*About this exercise:*
Would you output the entries below only from the line containing "How do I perform: Click the date" through the line containing "Click the icon", exactly as they stand and with both ends included?

*The data:*

==================================================

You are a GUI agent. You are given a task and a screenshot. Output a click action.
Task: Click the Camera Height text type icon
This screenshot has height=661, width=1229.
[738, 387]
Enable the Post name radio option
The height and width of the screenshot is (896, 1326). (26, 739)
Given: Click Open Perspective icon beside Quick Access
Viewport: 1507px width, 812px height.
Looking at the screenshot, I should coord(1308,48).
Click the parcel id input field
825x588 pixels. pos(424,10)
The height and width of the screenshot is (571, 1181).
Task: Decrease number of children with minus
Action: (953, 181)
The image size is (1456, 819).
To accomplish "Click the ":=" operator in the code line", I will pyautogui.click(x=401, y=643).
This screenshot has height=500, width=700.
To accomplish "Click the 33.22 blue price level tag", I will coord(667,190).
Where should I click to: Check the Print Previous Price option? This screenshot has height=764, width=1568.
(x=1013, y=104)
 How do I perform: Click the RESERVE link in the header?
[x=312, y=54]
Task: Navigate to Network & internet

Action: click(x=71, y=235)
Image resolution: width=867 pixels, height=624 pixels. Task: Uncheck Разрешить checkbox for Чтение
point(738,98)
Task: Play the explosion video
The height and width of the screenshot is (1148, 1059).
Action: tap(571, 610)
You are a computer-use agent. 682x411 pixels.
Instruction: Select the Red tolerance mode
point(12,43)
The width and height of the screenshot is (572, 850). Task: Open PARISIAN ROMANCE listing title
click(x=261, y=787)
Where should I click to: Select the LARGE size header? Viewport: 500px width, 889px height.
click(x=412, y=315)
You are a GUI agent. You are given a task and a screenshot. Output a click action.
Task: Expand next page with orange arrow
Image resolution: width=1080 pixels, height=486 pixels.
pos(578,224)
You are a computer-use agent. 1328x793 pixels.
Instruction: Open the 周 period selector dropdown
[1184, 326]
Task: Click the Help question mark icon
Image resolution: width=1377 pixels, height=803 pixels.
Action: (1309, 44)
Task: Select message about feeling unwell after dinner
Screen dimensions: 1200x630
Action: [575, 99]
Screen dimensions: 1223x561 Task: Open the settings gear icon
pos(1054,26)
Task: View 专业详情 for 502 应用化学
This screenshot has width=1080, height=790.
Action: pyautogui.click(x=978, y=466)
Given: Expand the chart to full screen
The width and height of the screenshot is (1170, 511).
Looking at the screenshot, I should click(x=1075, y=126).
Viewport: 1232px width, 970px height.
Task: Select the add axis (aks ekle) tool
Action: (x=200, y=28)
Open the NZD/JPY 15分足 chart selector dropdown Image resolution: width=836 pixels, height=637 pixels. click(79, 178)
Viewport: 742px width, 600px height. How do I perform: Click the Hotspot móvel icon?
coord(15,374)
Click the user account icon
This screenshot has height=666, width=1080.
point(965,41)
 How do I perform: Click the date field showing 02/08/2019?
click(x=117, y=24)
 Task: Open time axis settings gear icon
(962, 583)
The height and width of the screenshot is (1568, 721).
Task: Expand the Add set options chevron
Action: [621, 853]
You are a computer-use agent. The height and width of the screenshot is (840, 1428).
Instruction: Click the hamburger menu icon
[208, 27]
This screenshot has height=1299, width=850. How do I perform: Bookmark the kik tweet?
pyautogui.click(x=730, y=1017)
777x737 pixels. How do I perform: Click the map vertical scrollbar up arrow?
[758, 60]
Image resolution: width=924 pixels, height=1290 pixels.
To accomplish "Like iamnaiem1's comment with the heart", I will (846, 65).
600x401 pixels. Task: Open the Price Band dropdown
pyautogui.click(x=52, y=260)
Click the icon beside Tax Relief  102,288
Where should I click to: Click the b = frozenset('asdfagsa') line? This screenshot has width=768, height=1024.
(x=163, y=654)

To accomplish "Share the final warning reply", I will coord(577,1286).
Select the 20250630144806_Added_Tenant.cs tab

==================================================

*Answer to this problem:*
 How do I perform: Click the date field showing 02/08/2019?
click(x=117, y=24)
 Task: Open time axis settings gear icon
(962, 583)
The height and width of the screenshot is (1568, 721).
Task: Expand the Add set options chevron
Action: [621, 853]
You are a computer-use agent. The height and width of the screenshot is (840, 1428).
Instruction: Click the hamburger menu icon
[208, 27]
This screenshot has height=1299, width=850. How do I perform: Bookmark the kik tweet?
pyautogui.click(x=730, y=1017)
777x737 pixels. How do I perform: Click the map vertical scrollbar up arrow?
[758, 60]
Image resolution: width=924 pixels, height=1290 pixels.
To accomplish "Like iamnaiem1's comment with the heart", I will (846, 65).
600x401 pixels. Task: Open the Price Band dropdown
pyautogui.click(x=52, y=260)
Click the icon beside Tax Relief  102,288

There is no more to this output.